_Приведённый отрывок:_
Бюст Давида Рюд показал в парижском Салоне 1831 года. Причём экспонировал анонимно. Он тогда считал, что ещё слишком мало известен и ему следует «начинать без шума».

Однако портрет сразу оказался замечен критикой. «Мы не можем отнести этот бюст ни к одному из известных скульпторов нашей школы, — отмечал Ш. Ленорман. — По точности воспроизведения черт и жизненности он превосходит их всех».

_Выдержки из данных:_
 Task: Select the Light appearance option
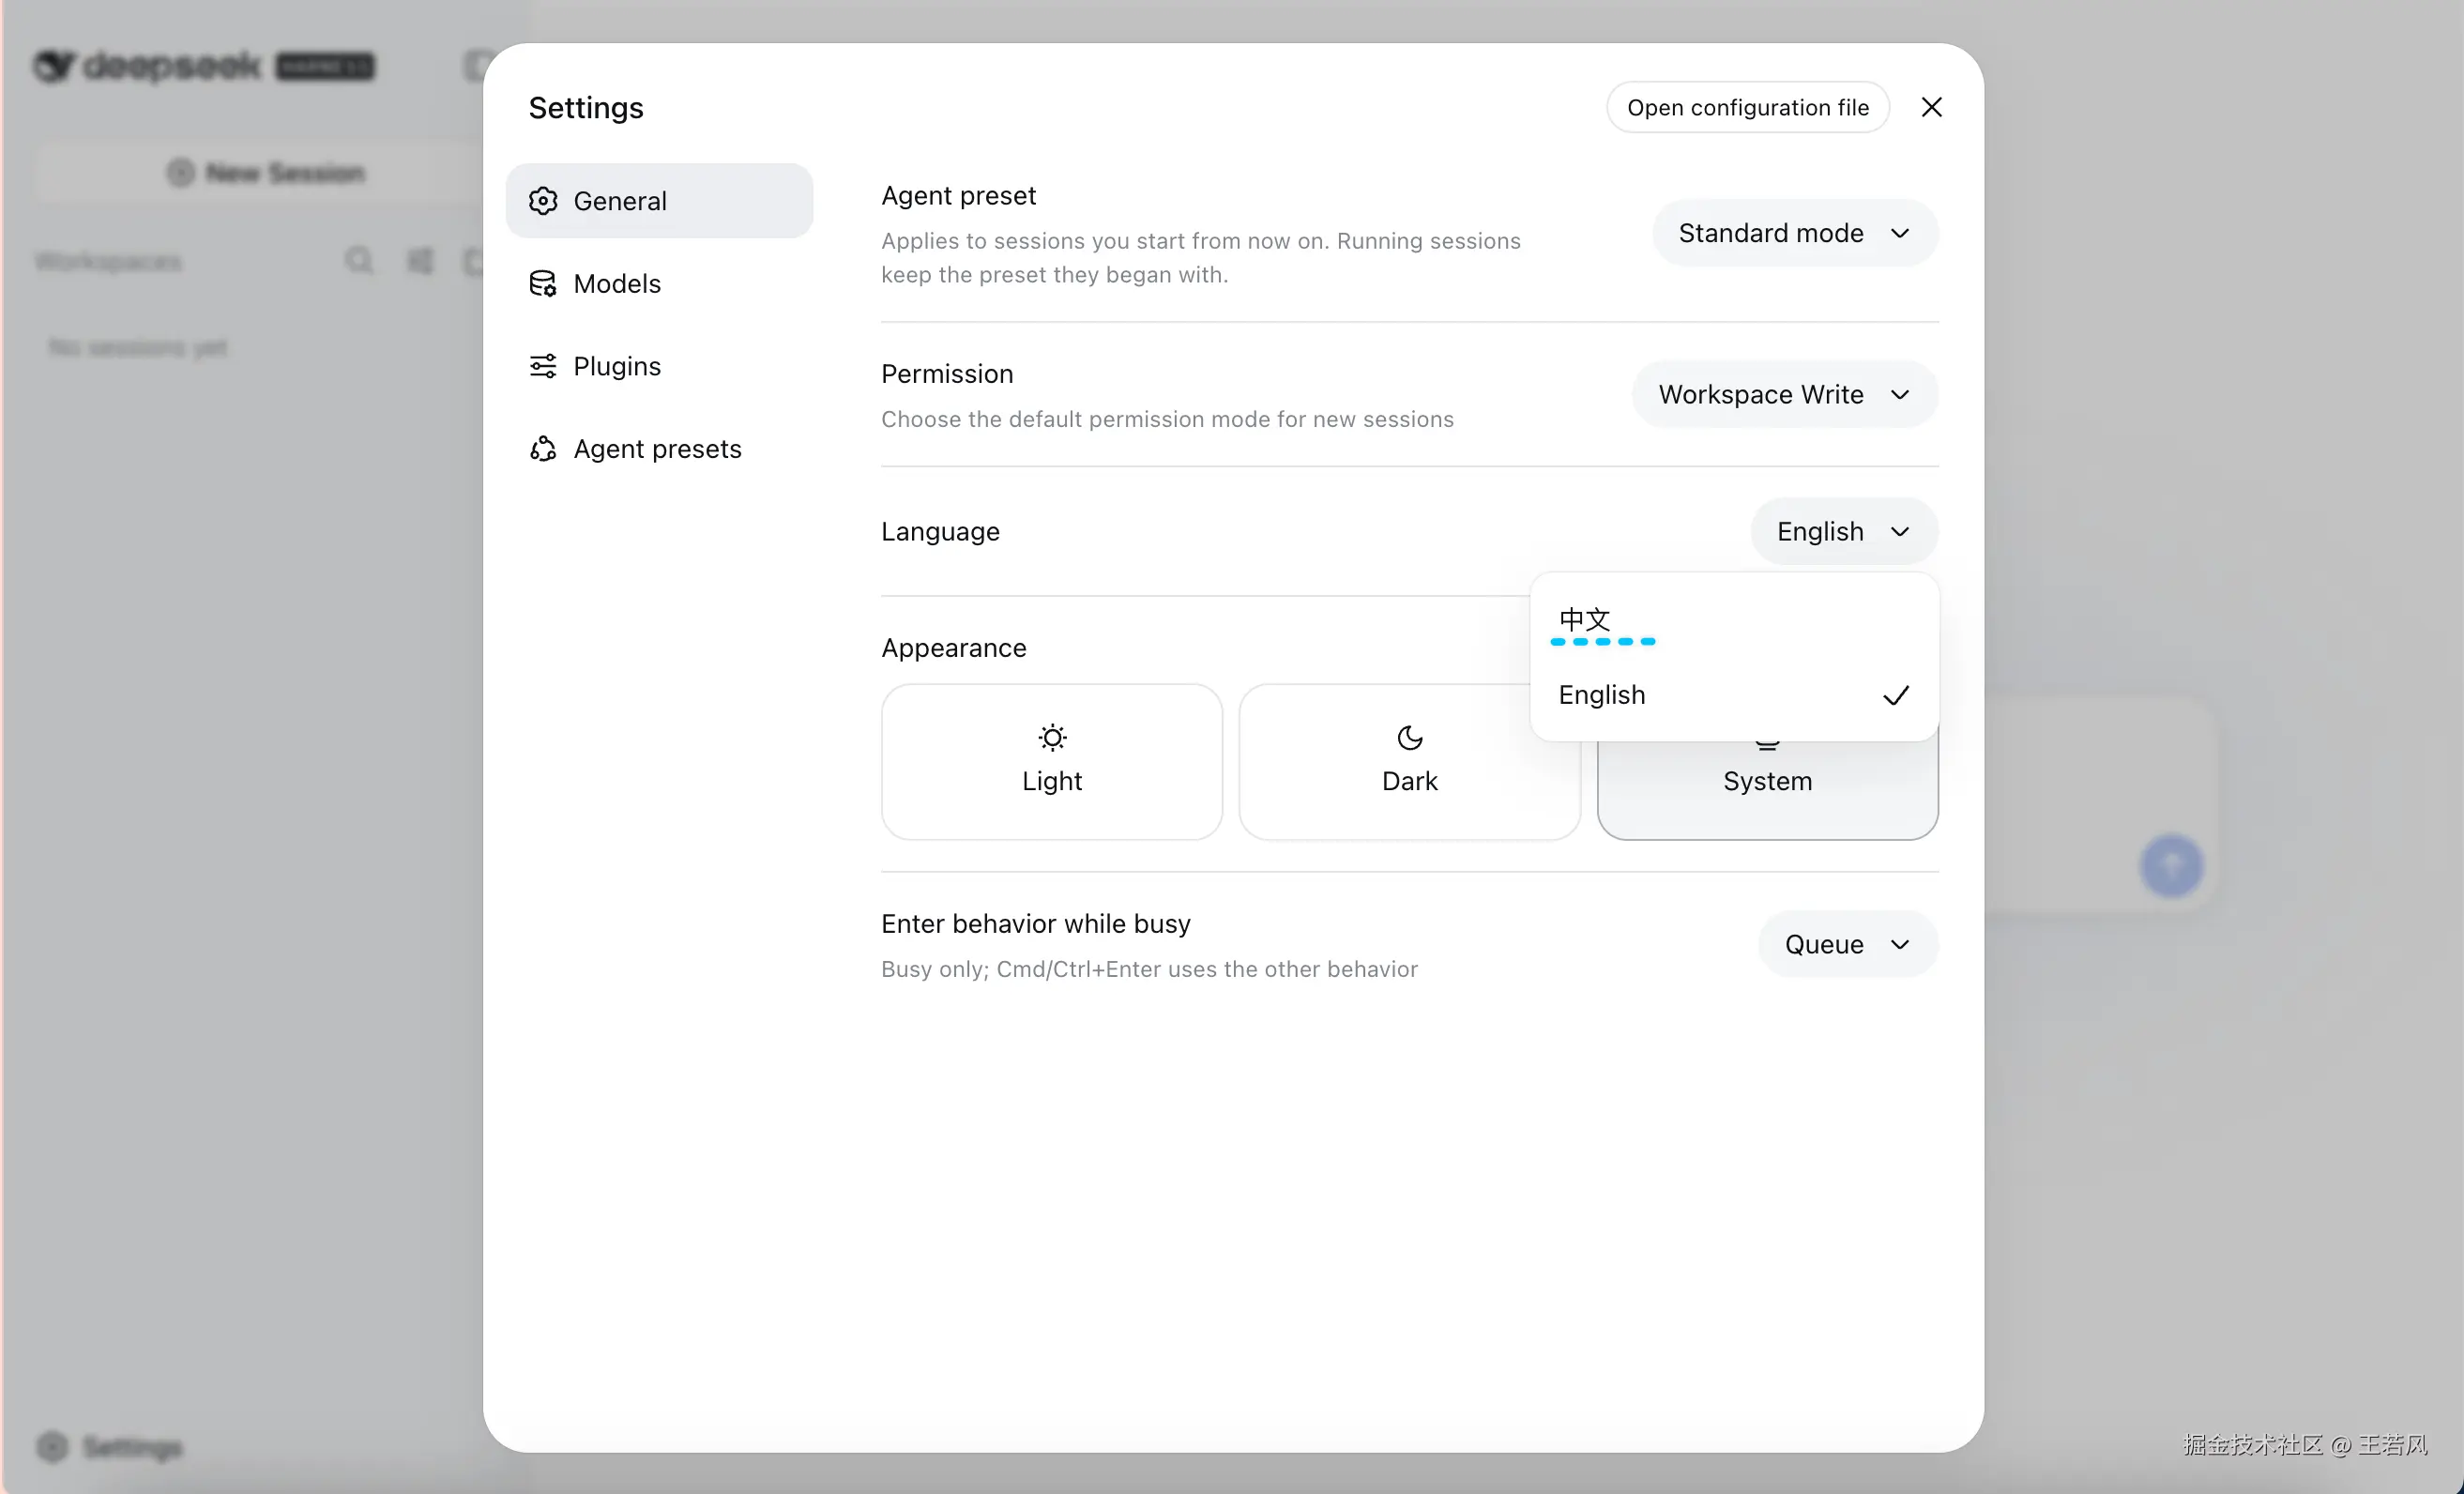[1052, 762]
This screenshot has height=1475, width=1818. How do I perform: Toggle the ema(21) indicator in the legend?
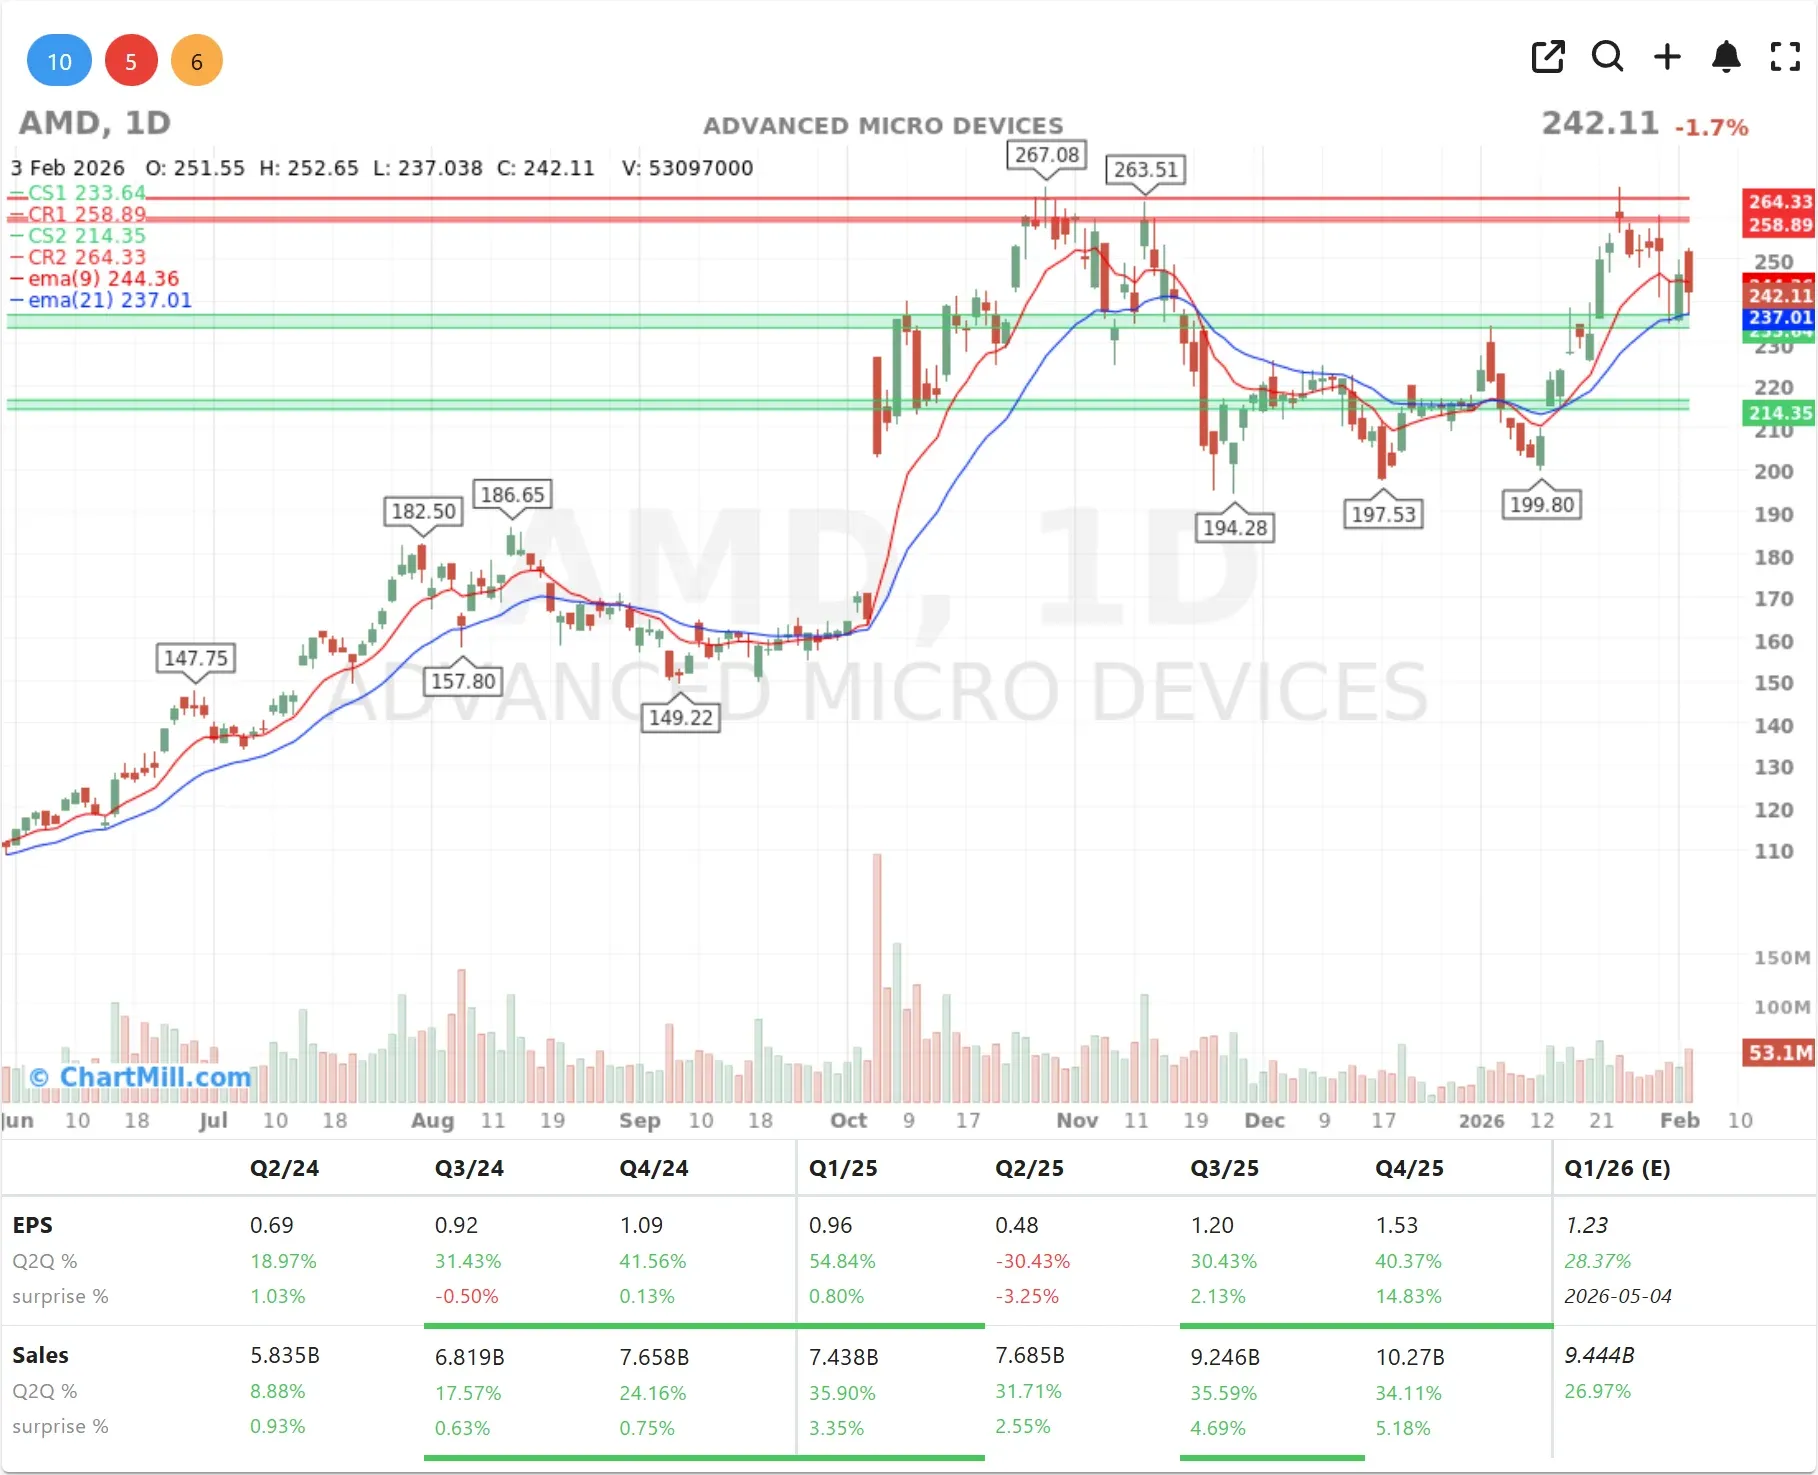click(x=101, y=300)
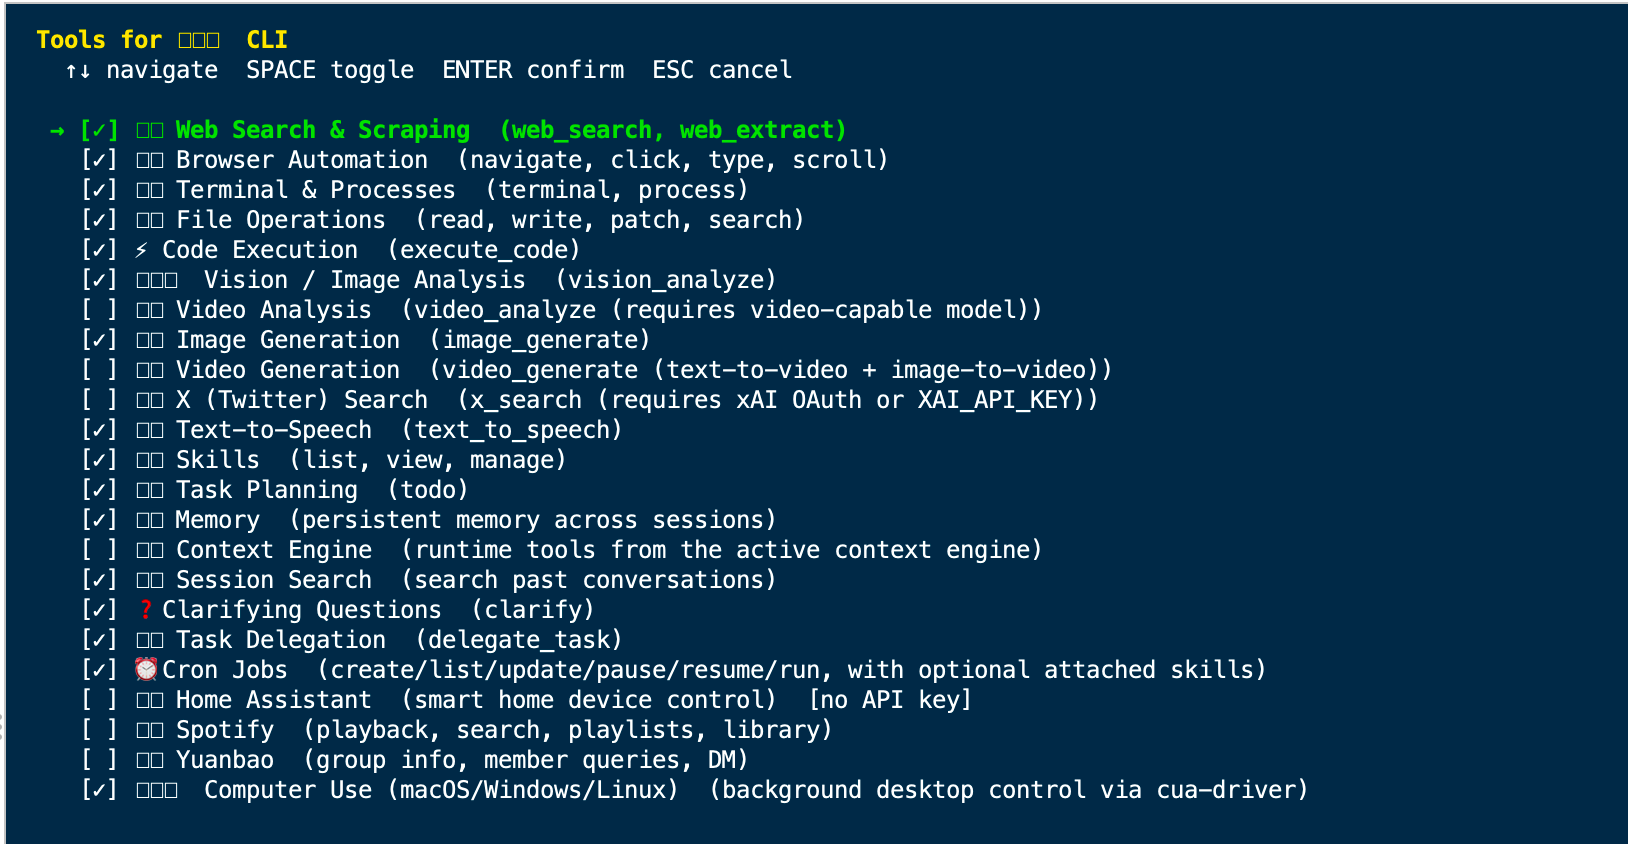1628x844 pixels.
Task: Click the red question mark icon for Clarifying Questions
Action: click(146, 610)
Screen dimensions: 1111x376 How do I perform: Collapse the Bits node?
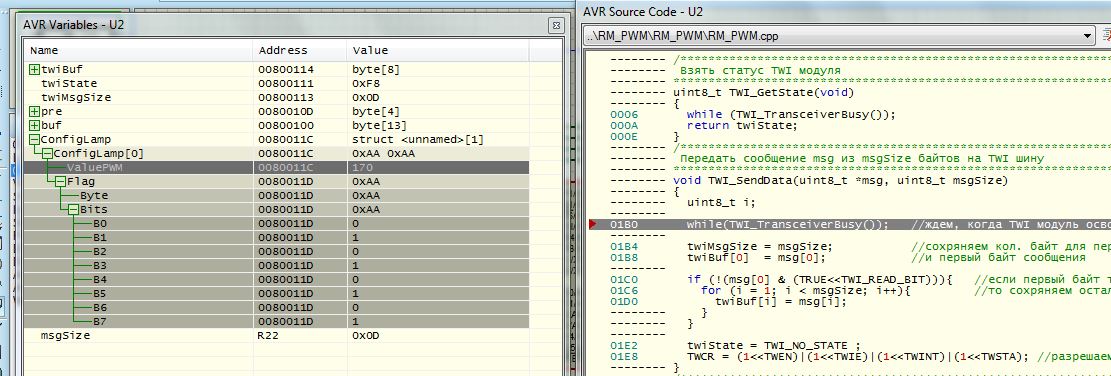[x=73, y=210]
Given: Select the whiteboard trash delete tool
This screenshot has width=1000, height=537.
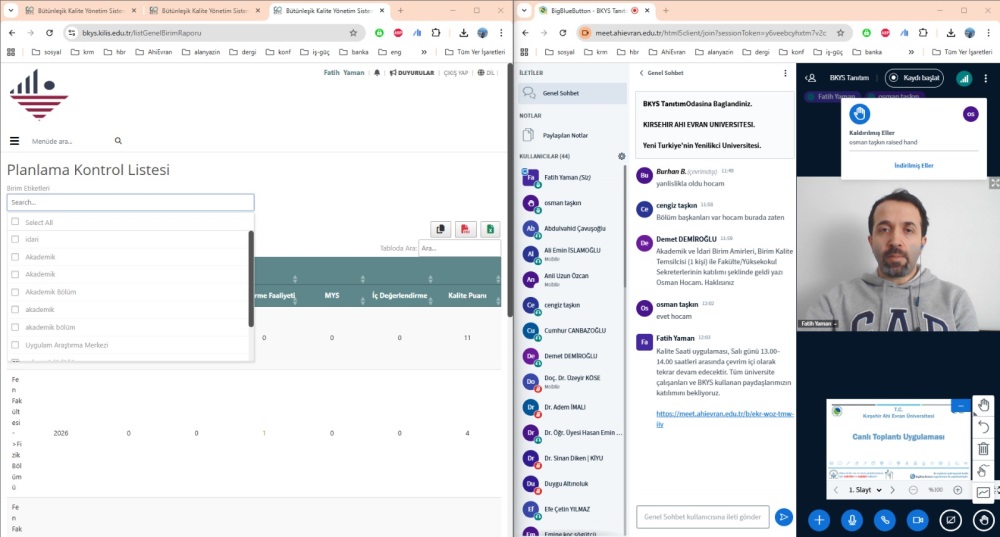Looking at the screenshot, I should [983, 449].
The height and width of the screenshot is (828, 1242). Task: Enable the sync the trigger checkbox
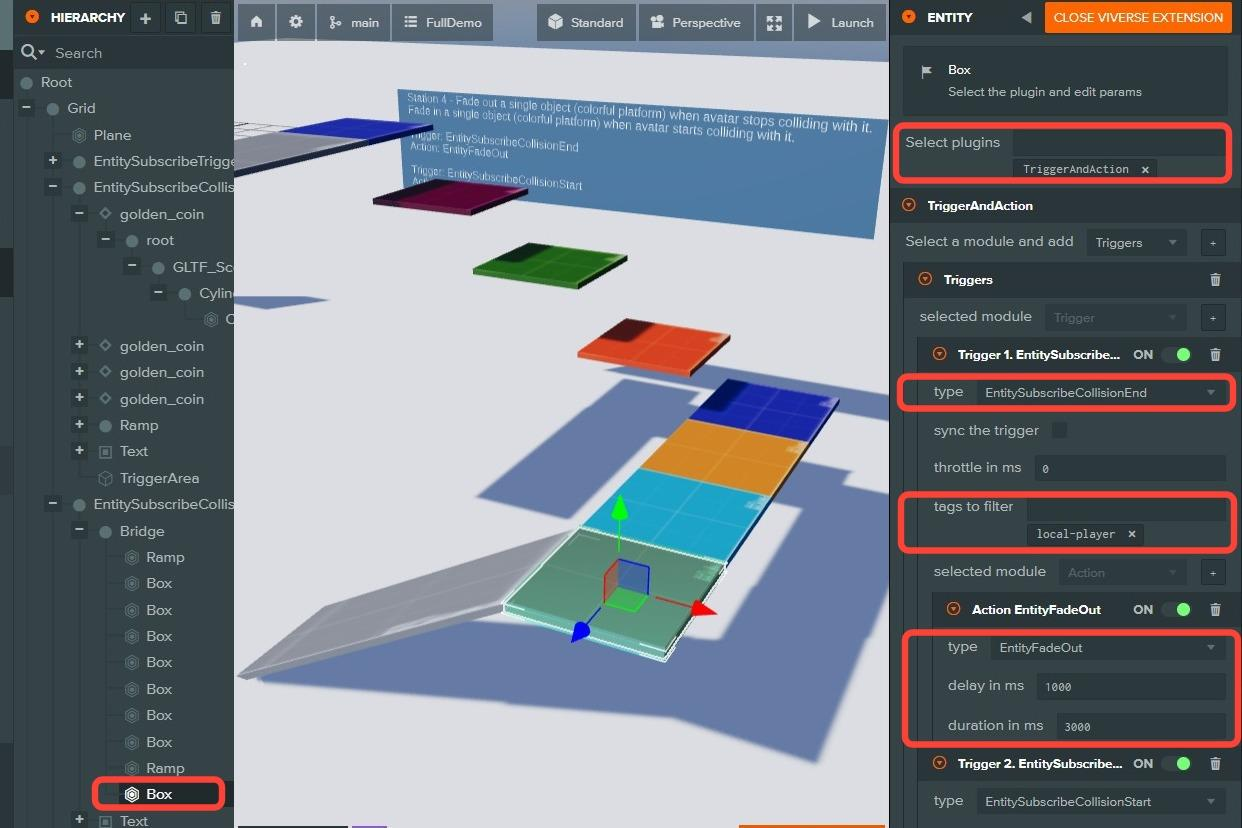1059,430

_Выполните задания:_
A - Обновите строки в блоке данных, начиная с первой и заканчивая строкой с «Action: click(146, 610)» включительно: замените «Light» на «Dark», остальное не меняйте. Изображения в ответ не включайте.
B - Продолжите текст о бюсте Давида с того места, на котором он останавливается.

_Ответы к упражнению:_
A -
 Task: Select the Dark appearance option
[1052, 762]
This screenshot has height=1475, width=1818. How do I perform: Toggle the ema(21) indicator in the legend?
click(x=101, y=300)
1628x844 pixels.
Task: Click the red question mark icon for Clarifying Questions
Action: click(146, 610)

B -
«Критик был прав, — считает Н. Н. Калитина. — Рюд очень точно фиксирует все особенности внешности Давида: подчёркнуты углубившиеся с годами морщины, разросшиеся кустистые брови, акцентирован даже дефект лица — перекошенный рот и распухшая щека. Скульптор показывает Давида последних лет жизни, когда ему было около семидесяти лет, однако это не дряхлый старик — рюдовский Давид исполнен грубоватой силы, упорства. Ни годы, ни изгнание не сломили великого бунтаря! Несколько не соответствуют трактовке черт лица традиционный классический обрез бюста, обнажённые шея и грудь. Композиция рождает желание сравнить бюст с античными портретами, искать в изображённом черты возвышенные, героические. Но жёсткий веризм трактовки лица сразу же снимает возможность такой интерпретации. Рюд, очевидно, сам почувствовал это. Позднее он повторил в мраморе бюст ещё раз (1838, Париж, Лувр) и ввёл в композицию одежду».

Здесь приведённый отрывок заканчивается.